Newsletter – 2011 December

Season’s Greetings

Whether you celebrate Christmas, Hanukkah, Kwanzaa, Bodhi Day, or Eid-al-Adha, I wish you many blessings of joy and peace this holiday season! As a special treat to you, I have updated my “Surviving The Holidays” guide and renamed it ““Enjoying the Holidays 2011-2012.” You can download it for free on my website.

I am also hosting a FREE webinar, entitled: “Staying Healthy During The Holidays” on December 19th at Noon Central Time. Please register on my website for this event.

Does Inflammation Have You Hot?

Inflammation, in its ideal form, is the body’s response to infection and injury. When it works properly, it’s a solution addressing pain and invading organisms. But when inflammation is systemic (throughout our body), low-level and persistent, we are neither healed nor protected. Long-term inflammation can be a factor in many illnesses including heart disease, cancer, diabetes, asthma, allergies, arthritis, and Alzheimer’s.

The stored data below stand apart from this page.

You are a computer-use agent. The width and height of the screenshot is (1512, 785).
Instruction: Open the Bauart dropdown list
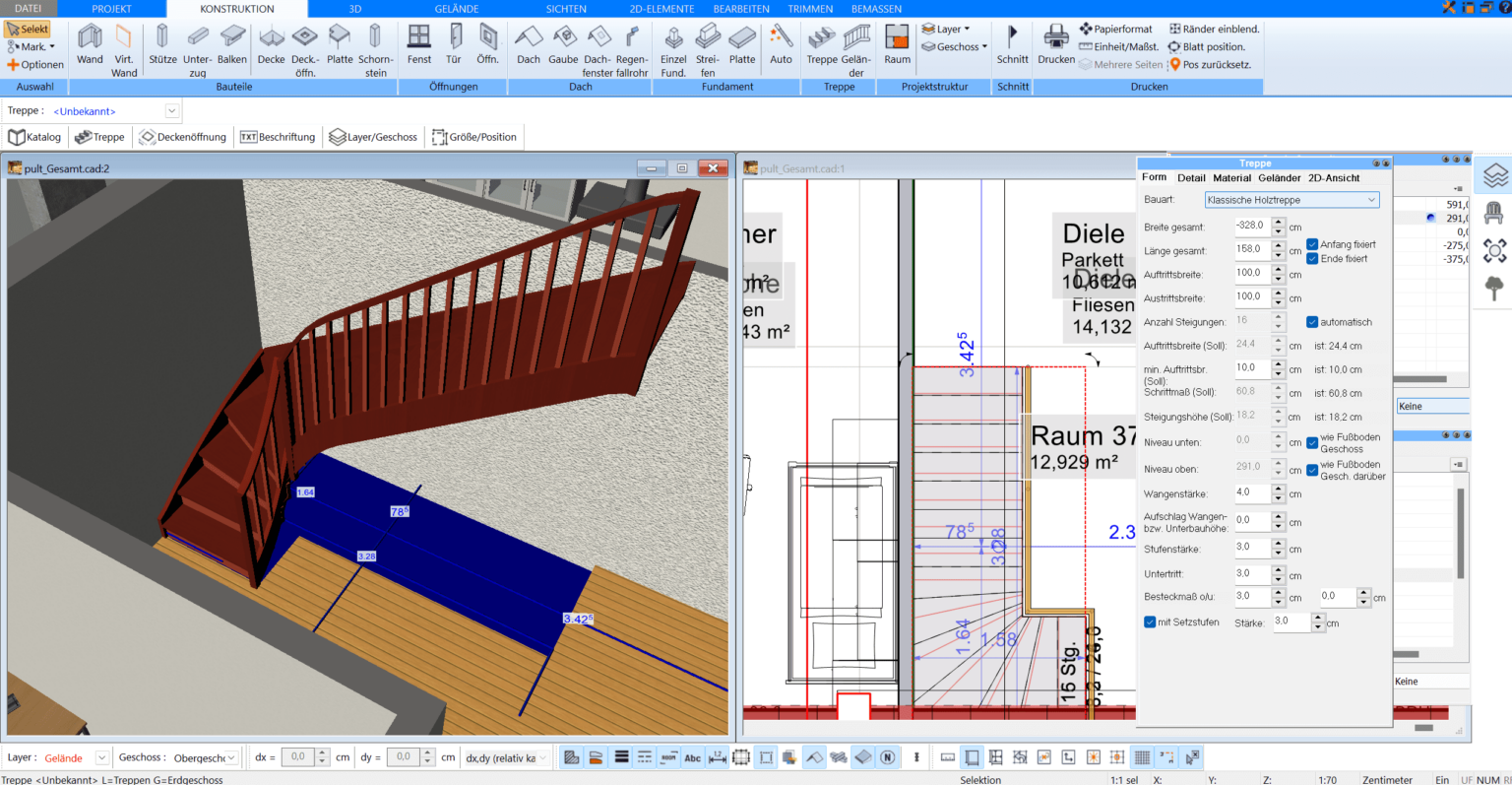pyautogui.click(x=1292, y=200)
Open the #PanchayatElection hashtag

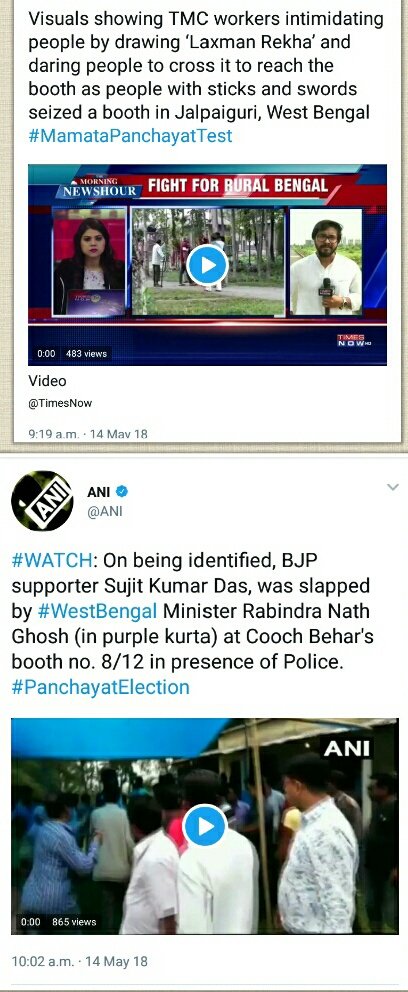click(x=101, y=687)
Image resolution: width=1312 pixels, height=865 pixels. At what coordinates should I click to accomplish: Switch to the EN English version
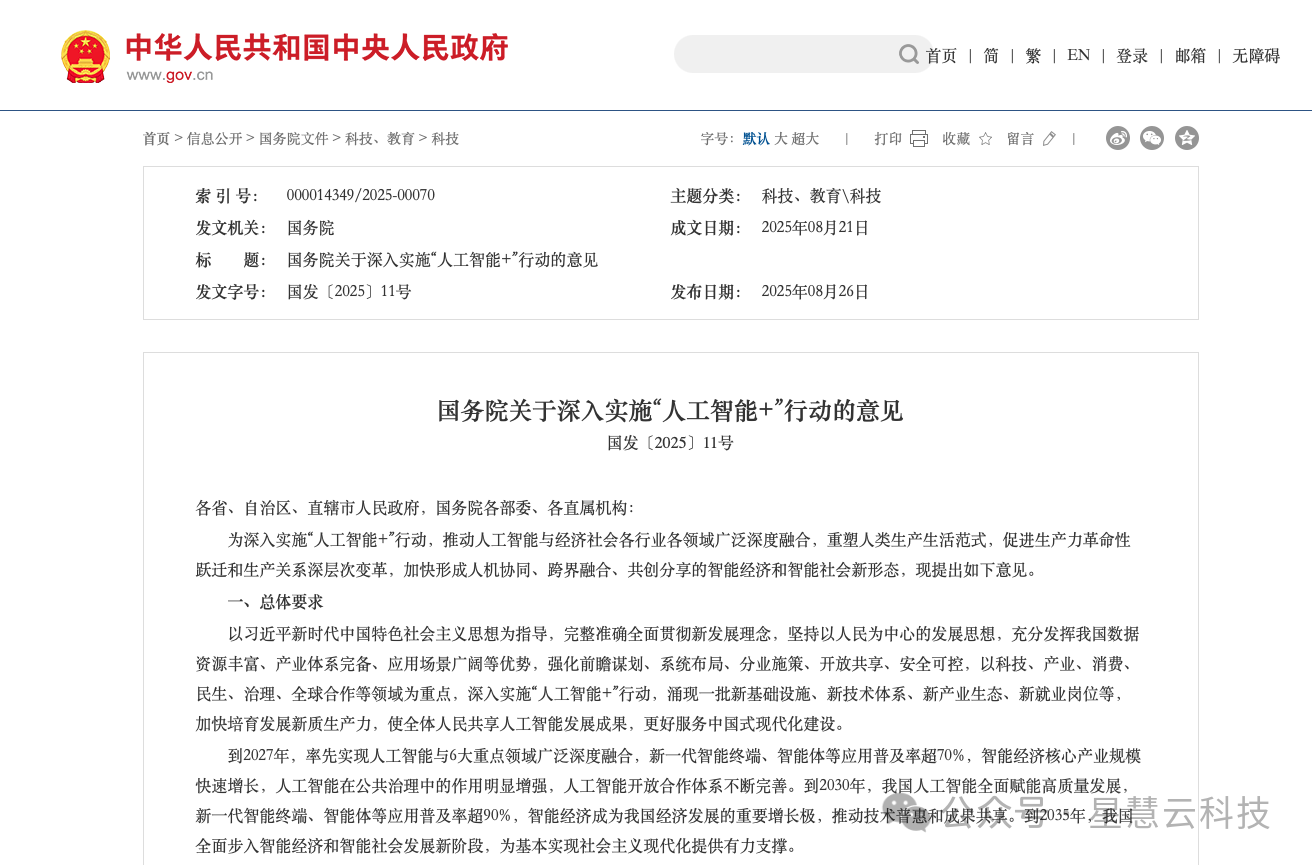[x=1078, y=56]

Inflammation is more common today because our bodies are out of balance. Our bodies produce chemicals called prostaglandins, using nutrients from the food we eat as a raw material. The major nutrients that our bodies use to create prostaglandins are fatty acids from our foods. These are the omega-3 or omega-6 fatty acids. Omega-3 fatty acids produce an anti-inflammatory response in our bodies. Omega-6 fatty acids produce an inflammatory response.

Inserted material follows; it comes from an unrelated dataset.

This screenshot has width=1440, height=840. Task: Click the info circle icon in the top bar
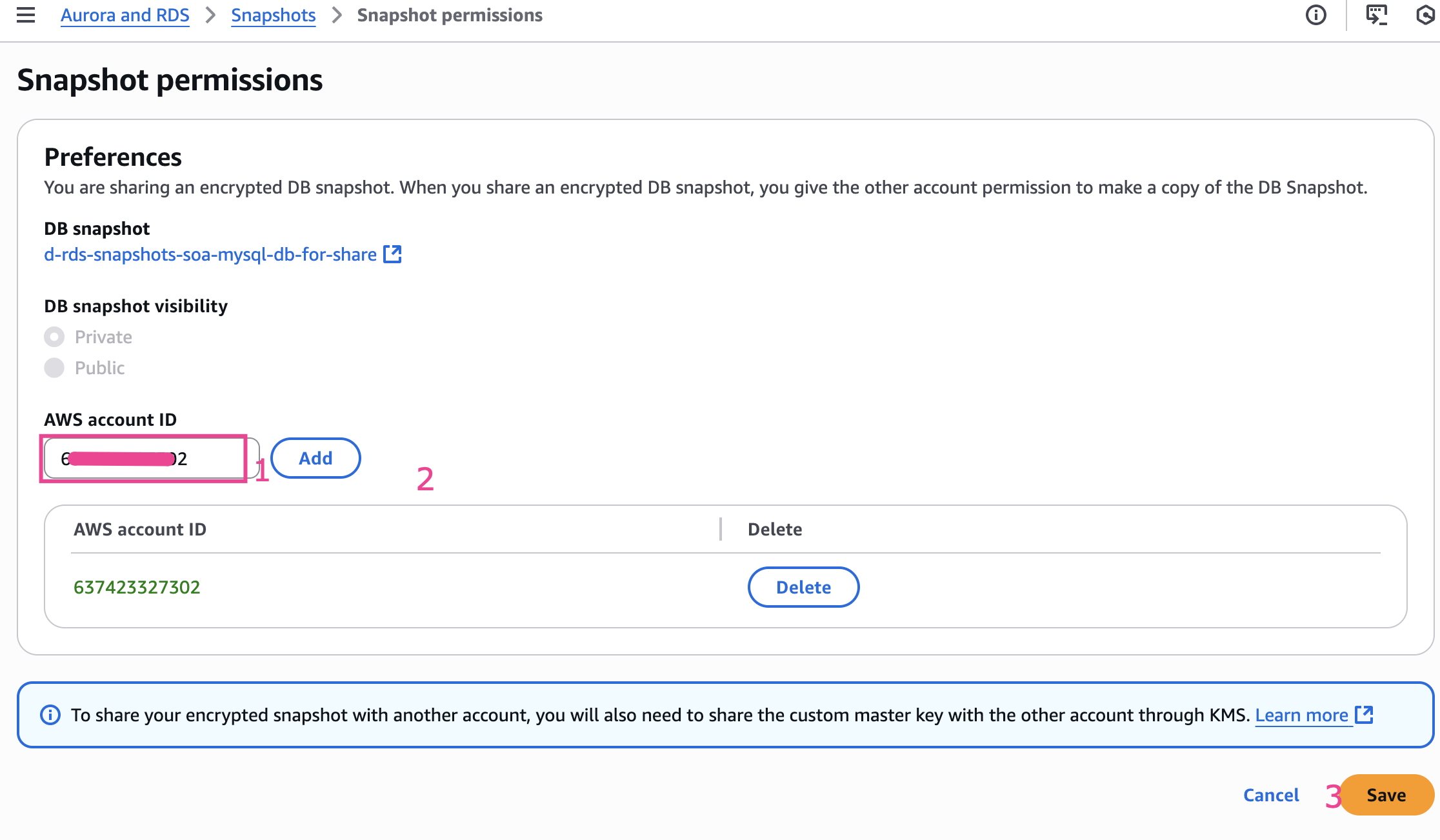point(1315,15)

Our bodies need an equal amount of each of these fatty acids to maintain a balanced inflammatory status. However, today’s “standard American diet” provides us with up to 20 times as much omega-6 fatty acid as omega-3 fatty acid.

What are the main sources of the inflammatory omega-6 fatty acids?

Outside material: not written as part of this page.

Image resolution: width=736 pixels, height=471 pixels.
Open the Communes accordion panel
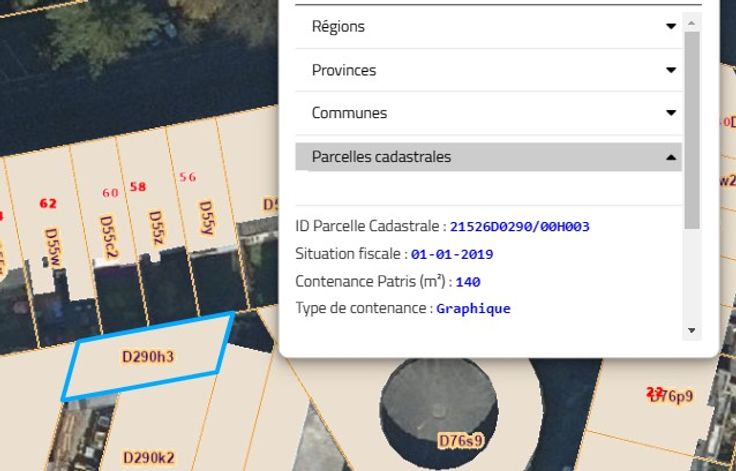pyautogui.click(x=488, y=114)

Sweets, starches (especially grains), and highly processed foods are the main culprits. We consume more cereal grains (and the oils produced from them) than ever before. In addition, the animals we eat are also consuming increasing quantities of these grains (primarily corn). Even fish are being corn-fed in farms that raise seafood to meet our growing demands!

How can I balance these inflammatory factors?
Here are some simple suggestions to add anti-inflammatory choices into your daily routine:

  1. Exercise regularly
  2. Minimize stress
  3. Get a full night’s sleep
  4. Eat whole foods, especially organic
  5. Consider taking a high quality fish oil
  6. Cook with aromatic spices – garlic, ginger, cayenne, turmeric are anti-inflammatory
  7. Add avocado, kale, spinach, anchovies, wild Atlantic or sockeye salmon, Brazil nuts, and other anti-inflammatory foods

Mindful choices that add in more omega-3 fatty acids or develop relaxing behavior is the place to start! Making anti-inflammatory choices doesn’t have to feel like deprivation. Remember, everything is a balance.

“Sometimes the questions are complicated and the answers are simple.”  – Dr. Seuss

Recipe of the Month: Middle-Eastern Style Lentil Soup

Yield: 4-6 servings


  • 2 Tbsp. extra-virgin olive oil
  • 2 large onions, cut into medium dice
  • 2 cloves garlic, minced
  • 2 tsp. ground coriander
  • 1 tsp. ground cumin, preferably ground from whole seeds toasted in a dry skillet
  • 1 tsp. ground turmeric
  • 1/2 tsp. sweet paprika
  • 1 1/2 tsp. kosher salt
  • 1/2 tsp. ground black pepper
  • 7 cups vegetable broth or water
  • 2 cups dried red lentils, picked over, washed, and rinsed
  • ~ Pinch of red-pepper flakes


  • In a large cooking pot, saute the onions in the heated olive oil until caramelized (tender). Add the garlic, coriander, cumin, turmeric, paprika, salt, and pepper, and cook for another minute.
  • Add the broth (or water) and heat to boiling.
  • Stir in the lentils, cover the pot, and cook until the lentils are tender.
  • Stir in the pepper flakes, cover, and cook on high for 10 minutes.
  • Serve hot.

Although I have never used cinnamon in this recipe, it is traditional in some Middle-Eastern cultures to add cinnamon, parsley, cilantro or tomatoes to this recipe. These are all healthy additions which introduce subtle flavors. Have fun with this recipe and try it with different herbs & spices.

This dish can be served over rice* and topped with additional caramelized onions. A nice complementary side dish is a cucumber/yogurt/garlic sauce which can be made by combining plain yogurt with crushed garlic and finely chopped cucumber, a dash of olive oil, salt, pepper (dill or mint garnish is optional).

*Note – preferably brown rice that has been soaked prior to cooking.